All new files live in packages/exo-core/src/exo/:

FileContents
rail_types.pyInvokeInputs, ModelCallInputs, ToolCallInputs, RailContext
rail.pyRail, RailAction, RetryRequest, RailAbortError, RailManager

Tests in packages/exo-core/tests/:

FileContents
test_rail_types.pyModel creation and validation
test_rail.pyRail actions, priority ordering, cross-rail state, abort propagation

9. Open Questions

  1. RETRY semantics in _call_llm. The agent already has max_retries on _call_llm. Should rail-requested retries decrement the same counter or have their own?

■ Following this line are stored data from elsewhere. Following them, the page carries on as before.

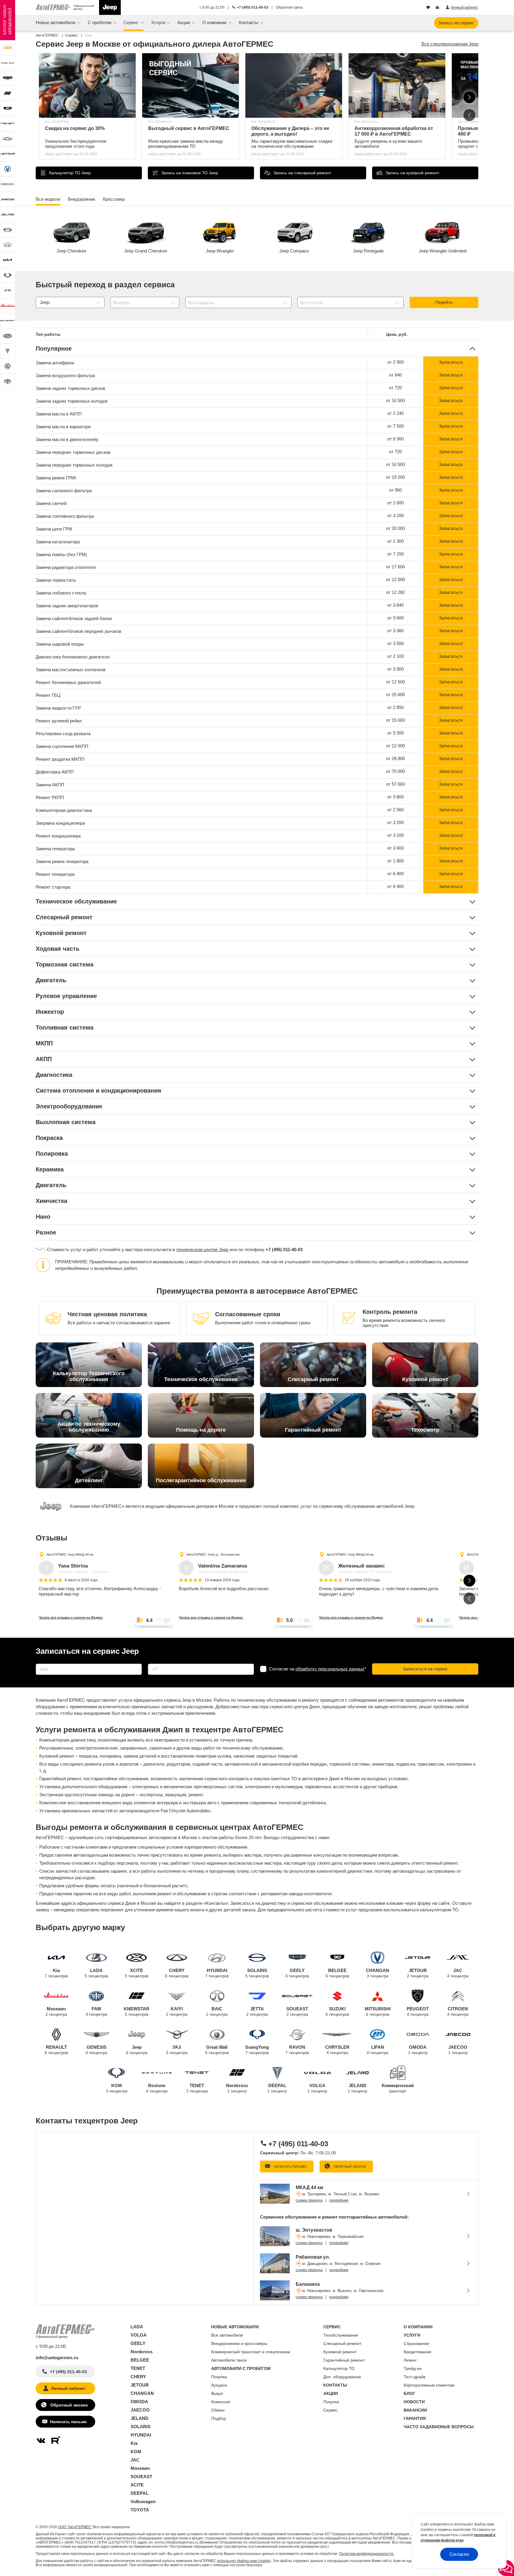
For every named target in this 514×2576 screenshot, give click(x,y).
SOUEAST (297, 2011)
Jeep (136, 2050)
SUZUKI (337, 2011)
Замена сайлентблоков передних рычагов (78, 631)
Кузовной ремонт (340, 2351)
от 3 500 (395, 643)
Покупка (219, 2376)
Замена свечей (51, 503)
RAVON (297, 2050)
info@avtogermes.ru (57, 2357)
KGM (116, 2088)
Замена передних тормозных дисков (73, 452)
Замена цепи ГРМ (54, 528)
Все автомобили (227, 2335)
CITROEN (457, 2011)
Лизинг (410, 2360)
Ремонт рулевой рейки (59, 720)
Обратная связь (289, 7)
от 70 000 (395, 771)
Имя (38, 1661)
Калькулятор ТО (339, 2368)
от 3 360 (395, 630)
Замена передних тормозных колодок (74, 464)
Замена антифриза (55, 362)
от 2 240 (395, 413)
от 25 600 (395, 694)
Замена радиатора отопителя (66, 567)
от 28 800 (395, 758)
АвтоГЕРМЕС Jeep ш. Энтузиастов (213, 1554)
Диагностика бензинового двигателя (72, 656)
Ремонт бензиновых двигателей (68, 682)
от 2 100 (395, 656)
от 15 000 (395, 720)
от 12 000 (395, 745)
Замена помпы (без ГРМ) (61, 554)
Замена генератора (55, 848)
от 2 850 (395, 707)
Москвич (56, 2011)
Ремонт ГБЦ (48, 695)
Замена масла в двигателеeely (67, 439)
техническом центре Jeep (202, 1249)
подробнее (338, 2200)
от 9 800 (395, 796)
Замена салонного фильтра (64, 490)
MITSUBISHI (378, 2011)
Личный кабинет (68, 2388)
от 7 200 (395, 553)
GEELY (297, 1973)
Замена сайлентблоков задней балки (74, 618)
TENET (197, 2088)
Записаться (451, 362)
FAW (96, 2011)
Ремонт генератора (55, 874)
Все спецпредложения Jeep (449, 43)
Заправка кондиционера (60, 823)
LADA (96, 1973)
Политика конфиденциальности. (366, 2554)
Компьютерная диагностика (64, 810)
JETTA (257, 2011)
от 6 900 (395, 438)
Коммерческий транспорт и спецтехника (250, 2351)
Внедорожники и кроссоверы (239, 2343)
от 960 (395, 489)
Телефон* (155, 1661)
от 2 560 (395, 809)
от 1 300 (395, 541)
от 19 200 (395, 477)
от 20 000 (395, 528)
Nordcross (237, 2088)
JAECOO (458, 2050)
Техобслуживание (340, 2335)
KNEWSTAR (136, 2011)
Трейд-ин (413, 2368)
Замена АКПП (50, 784)
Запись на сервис (456, 22)
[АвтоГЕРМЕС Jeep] (110, 7)
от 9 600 (395, 617)
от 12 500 (395, 579)
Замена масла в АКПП (59, 413)
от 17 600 (395, 566)
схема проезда (309, 2200)
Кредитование (417, 2351)
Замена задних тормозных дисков (70, 388)
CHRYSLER (337, 2050)
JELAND (357, 2088)
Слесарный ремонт (342, 2343)
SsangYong (257, 2050)
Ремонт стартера (53, 886)
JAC (457, 1973)
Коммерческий (398, 2088)
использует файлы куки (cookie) (244, 2561)
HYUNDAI (217, 1973)
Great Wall (217, 2050)
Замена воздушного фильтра (65, 375)
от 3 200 (395, 515)
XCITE (136, 1973)
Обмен (218, 2410)
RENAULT (56, 2050)
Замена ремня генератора (62, 861)
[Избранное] (429, 7)
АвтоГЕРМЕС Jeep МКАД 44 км (69, 1554)
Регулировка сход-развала (63, 733)
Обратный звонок (349, 2166)
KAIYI (176, 2011)
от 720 (395, 387)
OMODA (417, 2050)
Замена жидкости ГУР (58, 707)
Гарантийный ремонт (344, 2360)
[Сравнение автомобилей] (438, 7)
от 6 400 (395, 873)
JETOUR (417, 1973)
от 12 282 (395, 592)
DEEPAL (277, 2088)
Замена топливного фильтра (65, 516)
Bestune (156, 2088)
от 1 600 (395, 502)
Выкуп (217, 2393)
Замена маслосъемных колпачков (71, 669)
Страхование (416, 2343)
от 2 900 (395, 362)
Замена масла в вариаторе (63, 426)
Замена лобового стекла (61, 592)
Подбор (218, 2418)
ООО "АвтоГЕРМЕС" (75, 2527)
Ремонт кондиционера (58, 835)
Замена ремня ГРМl (56, 477)
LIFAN (377, 2050)
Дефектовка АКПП (55, 771)
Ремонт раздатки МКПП (60, 759)
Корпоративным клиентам (429, 2385)
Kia (56, 1973)
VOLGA (317, 2088)
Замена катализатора (58, 541)
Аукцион (219, 2385)
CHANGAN (377, 1973)
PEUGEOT (418, 2011)
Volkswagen (143, 2501)
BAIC (217, 2011)
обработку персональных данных (329, 1668)
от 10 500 (395, 400)
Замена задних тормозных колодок (72, 401)
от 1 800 (395, 860)
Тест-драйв (414, 2376)
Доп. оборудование (342, 2376)
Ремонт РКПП (50, 797)
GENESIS (96, 2050)
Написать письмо (290, 2166)
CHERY (177, 1973)
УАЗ (176, 2050)
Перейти (443, 302)
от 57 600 (395, 784)
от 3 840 (395, 605)
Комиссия (220, 2401)
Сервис (330, 2410)
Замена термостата (56, 580)
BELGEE (337, 1973)
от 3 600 (395, 848)
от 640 (395, 374)
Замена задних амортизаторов (67, 605)
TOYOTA (140, 2509)
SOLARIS (257, 1973)
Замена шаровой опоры (60, 644)
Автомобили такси (229, 2360)
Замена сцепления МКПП (62, 746)
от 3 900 (395, 669)
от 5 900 (395, 732)
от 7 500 (395, 426)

Recommendation: Separate counter via RetryRequest.max_retries.

  2. SKIP semantics for LLM calls. Skipping an LLM call means no response is generated. Should this return a sentinel output or raise? Recommendation: Return AgentOutput(text="", tool_calls=[]) — the loop will terminate since there are no tool calls.

  3. Exception events. Agent-core has ON_MODEL_EXCEPTION and ON_TOOL_EXCEPTION. Exo has ERROR but it is not currently fired. Recommendation: Defer exception-specific events to a follow-up story; wire up ERROR as a general exception hook first.


10. Summary

  • Rails extend the existing hook system — they do not replace it.
  • RailManager registers as a single hook on HookManager.
  • Typed inputs provide structured data; priority ordering ensures deterministic execution; extra dict enables cross-rail coordination.
  • Zero breaking changes to existing APIs, tests, or behavior.
  • Implementation spans 2 new files (~400 lines total) + tests.